He scrambled for 4 yards on the first play of the second possession and then, with Vikings linebacker Jasper Brinkley practically inside his face mask, Jackson hung in the pocket and completed a 9-yard pass to Anthony McCoy.
Tarvaris Jackson is not Matt Hasselbeck and this season, with this young offensive line, that could be a good thing for the Seahawks.
He’s a different kind of quarterback for a different kind of offense. He’s the most mobile starting quarterback this city has seen since Jim Zorn. And he can take a hit.
The Minnesota tag team of E.J. Henderson and Brian Robison buried Jackson on one third-down incompletion. And Everson Griffen flatted him on another.
Against a fast and aggressive defense, Jackson improvised and scrambled. He avoided sacks and made plays in the face of extreme pressure.
On the Seahawks’ only sustained drive of the half, a 71-yard exercise in perseverance, Jackson looked poised and comfortable.
He was smacked by Vikings defensive end Adrian Awasom just as after he delivered a screen pass to Marshawn Lynch. On a third-and-seven, he ran out of trouble and gained 8 yards.

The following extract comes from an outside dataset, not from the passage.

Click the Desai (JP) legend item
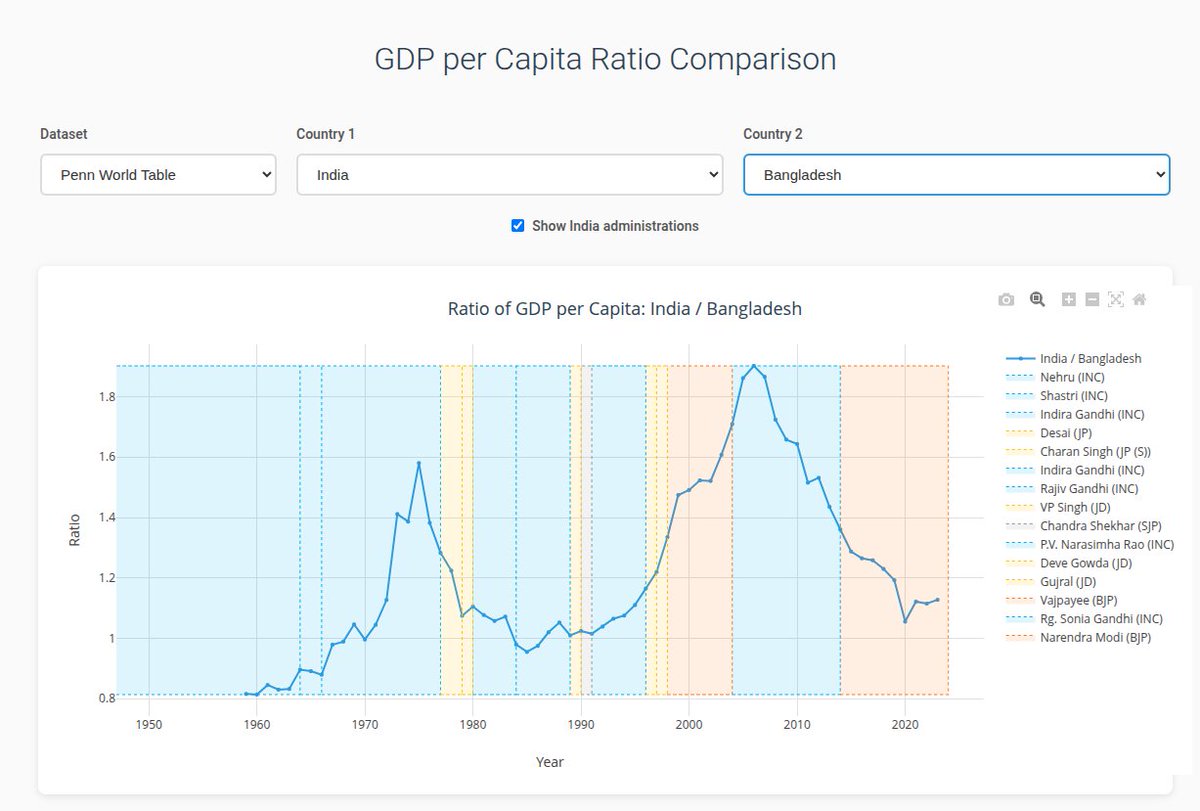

And, on a third-and-five, he threw a ball to the double-covered Williams, who was able to out-jump the defenders and haul in the 17-yard pass at the 2-yard line. Jackson put the pass in a place where only Williams could catch it.
That was the highlight of Jackson’s night.
Four uninspired running plays failed to punch the ball into the end zone from the 2 and the Hawks, who trailed 13-0 at the half, squandered their only early scoring opportunity.
Jackson finished his half 11 for 21 for 75 yards. He ran twice for 12 yards. He threw five times to former Vikings teammate Sidney Rice and completed two for 11 yards.
His quarterback rating of 40.8 is a bit skewed because of the interception he threw to Marcus Sherels. The 64-yard pick-six wasn’t Jackson’s fault. The high pass glanced off Golden Tate’s hands to Sherels, who sailed into the end zone.
Considering the ferocity of the Vikings’ pass rush, the fact that Jackson was ambulatory at the end of the half is a positive. The fact that a quarterback as mobile as he is still got pounded is seriously disconcerting.
In the second half, as backup quarterback Charlie Whitehurst was leading the Hawks on a 16-play, 89-yard scoring drive against Vikings reserves that swallowed 8 minutes, 40 seconds, the crowd started chanting, “Charlie, Charlie.”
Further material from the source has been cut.